Project Overview

Machine Learning in ESG Investment Signal Generation

An HKU Final Year Project on how SEC 10-K and 10-Q filings can be used to build, test, and interpret ESG-related investment signals.

The project follows one practical question from start to finish: when filing-based ESG text carries useful information, and how much of that signal survives once the setting moves from model validation to constrained portfolio use.

SEC 10-K / 10-Q FinBERT / LDA / NER Prediction to portfolio conversion

Explore the findings

Primary horizon 252D

The clearest and most stable predictive evidence.

Expanded universe ~200

Tickers with both filing and price coverage.

Strongest standalone slice Event-only

The strongest standalone predictive block on the large sample.

Final stance Research-valid

Useful signal evidence, but not yet broad deployable alpha.

SEC TEXT

Project Arc

From filings to signal evidence

SEC text, machine learning, validation, and portfolio conversion in one research loop.

Sentiment

Topic

Event

About the Project

This site is a guided view of the full research project.

The work sits between natural language processing, empirical asset pricing, and practical portfolio testing. It does not treat the project as a pure text-classification exercise, and it does not present the final result as a finished trading system. Instead, it asks a narrower and more useful question: what can be learned from SEC disclosure text, and where does that evidence hold up under stronger testing?
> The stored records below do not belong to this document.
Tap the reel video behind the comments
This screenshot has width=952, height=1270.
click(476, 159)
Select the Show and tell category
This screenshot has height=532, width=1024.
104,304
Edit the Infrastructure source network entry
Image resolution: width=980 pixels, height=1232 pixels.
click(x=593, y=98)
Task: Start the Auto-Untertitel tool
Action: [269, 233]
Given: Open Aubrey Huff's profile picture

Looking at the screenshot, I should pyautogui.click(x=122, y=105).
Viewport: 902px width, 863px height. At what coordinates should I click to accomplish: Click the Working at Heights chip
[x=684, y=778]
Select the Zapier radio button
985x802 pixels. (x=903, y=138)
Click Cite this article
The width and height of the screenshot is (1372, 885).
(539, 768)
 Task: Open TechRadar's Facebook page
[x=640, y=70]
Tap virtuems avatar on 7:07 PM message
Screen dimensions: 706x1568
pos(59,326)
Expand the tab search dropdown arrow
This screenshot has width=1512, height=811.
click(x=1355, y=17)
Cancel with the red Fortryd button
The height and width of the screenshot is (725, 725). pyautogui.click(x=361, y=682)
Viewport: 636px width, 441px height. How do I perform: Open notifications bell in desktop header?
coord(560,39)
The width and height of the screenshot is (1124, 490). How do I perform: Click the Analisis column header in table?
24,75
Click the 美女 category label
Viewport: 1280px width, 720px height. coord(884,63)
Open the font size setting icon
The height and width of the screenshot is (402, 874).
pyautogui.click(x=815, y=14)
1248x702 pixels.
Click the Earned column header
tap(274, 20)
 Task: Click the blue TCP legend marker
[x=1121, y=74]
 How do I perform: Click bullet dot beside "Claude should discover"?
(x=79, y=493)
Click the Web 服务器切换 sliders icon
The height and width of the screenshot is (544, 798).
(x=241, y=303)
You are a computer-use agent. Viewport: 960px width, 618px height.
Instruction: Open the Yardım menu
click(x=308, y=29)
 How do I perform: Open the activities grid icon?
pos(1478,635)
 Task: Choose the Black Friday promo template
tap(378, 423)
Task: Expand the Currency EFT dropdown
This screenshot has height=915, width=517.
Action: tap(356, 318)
The website gives the short version. The full report, methods notes, and results summaries remain the detailed record behind it.

Project Info

Title: Machine Learning in ESG Investment Signal Generation
Institution: The University of Hong Kong
Project Type: Final Year Project
Supervisor: Prof. Zou Difan
Core Data: SEC 10-K and 10-Q filings

What the Site Covers

Why the project starts with SEC text rather than ESG ratings alone
How the signal is built through sentiment, topic, and event features
What the predictive results show across horizons and feature families
Why portfolio conversion is harder than prediction alone
Where the current evidence ends, and why that matters

Why SEC Text

Why start with SEC filings instead of ESG ratings alone?

Third-party ESG ratings are convenient, but they are also inconsistent across providers and difficult to audit as a clean signal source. SEC filings offer something better for this specific research question: standardized disclosure, exact filing dates, and a text source that can be aligned to post-filing returns without hand-waving.

That choice matters because the project is not trying to build a generic ESG dashboard. It is trying to test whether disclosure-based ESG information contains stable medium-to-long horizon signal content, and whether that signal can survive the move from prediction into constrained portfolio use.

Why not ratings alone?

Provider disagreement and opaque methodology make them a weak foundation for clean signal extraction.

Why filings?

They are time-stamped, auditable, and better suited to reproducible time-aligned modeling.

Conceptual comparison between third-party ESG ratings and SEC filings as the core validated text source — Motivation for using SEC 10-K and 10-Q filings as the core validated ESG text source.

Framework

The project is built as one connected research loop.

The project is built as a full research loop rather than a single model run. SEC filings are cleaned into analysis-ready text, turned into multiple feature families, tested against several target forms, and then pushed through a validation and portfolio-conversion layer before any economic claim is made.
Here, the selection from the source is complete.